Zwei Jahre nach dem Erfolg von Nagoya ging es bei der UNO-Biodiversitätskonferenz in Hyderabad schließlich ans Eingemachte: nämlich um eine ausreichende Finanzierung der Zielerreichung bis 2020. Auf dem Gipfel wurde dabei überdeutlich, dass neoliberale Ideen nun endgültig auch im Naturschutz angekommen sind. 

Big Business

In der lautstarken Beschwörung, angesichts knapper öffentlicher Kassen den Privatsektor verstärkt einzubeziehen, geht es jedoch um nichts weniger, als die Zukunft des Naturschutzes selbst. 

Verstärkte Anstrengungen vonseiten der Staaten oder der internationalen Gemeinschaft, regulativ zum Schutz von seltenen Arten und Ökosystemen einzugreifen, treten dabei häufig in den Hintergrund. Statt mit Einzigartigkeit und Existenzberechtigung von beispielsweise Pandas und Flussdelphinen zu überzeugen, sollen nun nackte „konkrete“ Zahlen dienen. Eine zentrale Grundlage der Debatte war dabei das von den UmweltministerInnen auf dem G8+5 Treffen in Potsdam 2007 initiierte Programm TEEB (The Economies of Ecosystems and Biodiversity), das eine ökonomische Wertung von „Leistungen“ der Natur vornimmt. BefürworterInnen sehen in der fehlenden Einbeziehung von kostenlosen Leistungen der Natur in privatwirtschaftliche und volkswirtschaftliche Rechnungen die Hauptursache für den Verlust an biologischer Vielfalt. In dasselbe Horn bläst auch die Weltbank mit ihrer Initiative WAVES („Wealth Accounting and the Valuation of Ecosystem Services“), welche eine neue volkswirtschaftliche Rechnungsführung unterstützt, die den Wert von Ökosystemdienstleistungen einbezieht. 

Aber wie genau soll der Privatsektor, der bisher Biodiversität meist ignorierte – viel häufiger aber noch von deren Zerstörung profitierte – nun in Form neuer Geschäftsmöglichkeiten mit ins Boot geholt werden?
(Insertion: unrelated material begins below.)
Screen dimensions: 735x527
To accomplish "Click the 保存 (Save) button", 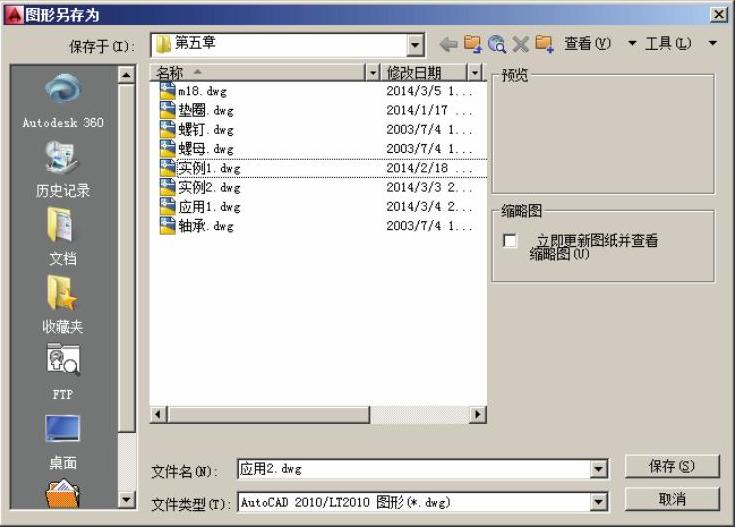I will [x=671, y=466].
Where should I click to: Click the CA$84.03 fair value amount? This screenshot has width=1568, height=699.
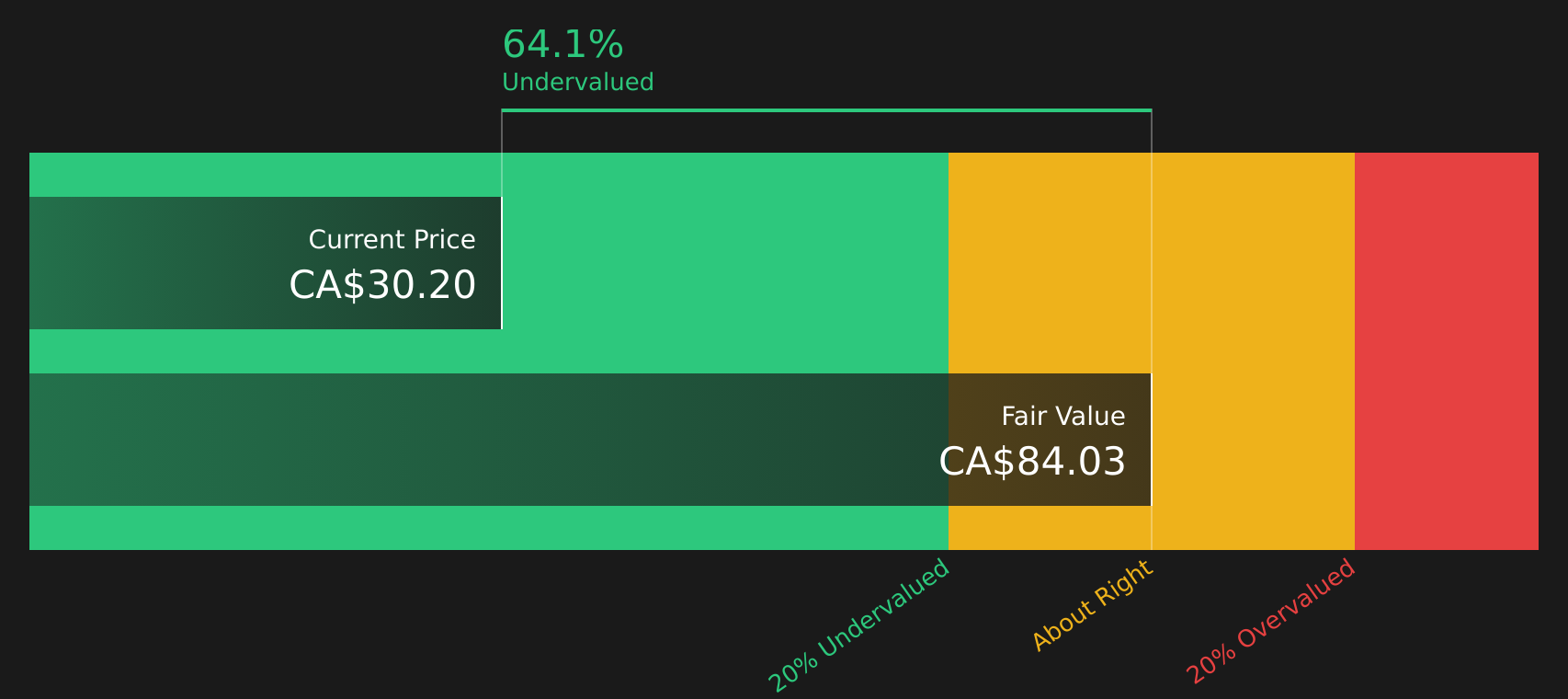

Einen beispielhaften Einblick des Möglichen bietet hierbei Australien, wo es Bauunternehmen in einem Pilotprojekt ermöglicht wurde, ähnlich wie beim CO2-Emissionshandel, sogenannte „Biodiversitäts-Zertifikate“ zu kaufen, um damit negative Auswirkungen von Bauprojekten auf die Biodiversität vor Ort zu „kompensieren“. Gleichzeitig wurde die Möglichkeit geschaffen, solch Zertifikate auch selbst zu generieren, indem man geschädigtes Land woanders „verbessert“. Geht es nach der TEEB-Studie, darf man außerdem beträchtliche Geschäftsmöglichkeiten im Handel mit Umweltzertifikaten dieser Art erwarten. Selbstverständlich werden dann auch neue Dienstleistungen wie Beratung, Vermittlung, oder Fondmanagement nötig. Im durch die Finanzkrise angeschlagenen Bankensektor, wo man eifrig Ausschau nach Innovationen hält, muss dies wie Musik in den Ohren klingen. Statt sich mit strengen Schutzbestimmungen, langen Verfahren und nervigen Regulierungen herumschlagen zu müssen, sollen nun also neue Handelsmöglichkeiten und innovative Finanzinstrumente geschaffen werden.

Kritik

Aber ist es als Grundlage hierfür nun möglich, Biodiversität angesichts ihres stetigen – oft langfristigen – natürlichen sowie unweigerlich menschlich beeinflussten Wandels zu messen, um sie dann auch noch einer Kosten-Nutzenanalyse zu unterziehen? Trotz der verlockenden Möglichkeit, die Bedeutung der Natur in Zahlen plakativ greifbar zu machen, läuft für Kritiker dieser Ansatz nicht zu Unrecht auf eine viel zu enge ökonomische Reduzierung der Bedeutung von Natur und Artenvielfalt hinaus. Aus ihrer Sicht ist es allein unmöglich, die Vielzahl oft unterschiedlich ausgeprägter sozialer und kultureller Bedeutungen von Biodiversität hinreichend darzustellen, geschweige denn zu monetarisieren. Auf Basis unzähliger Forschungsergebnisse müssen wir aber wohl auch gar nicht alles messen, um zu wissen, wie es um Natur und Artenvielfalt steht. Gefragt ist nun vor allem tiefgreifender (politischer) Wille zum Handeln.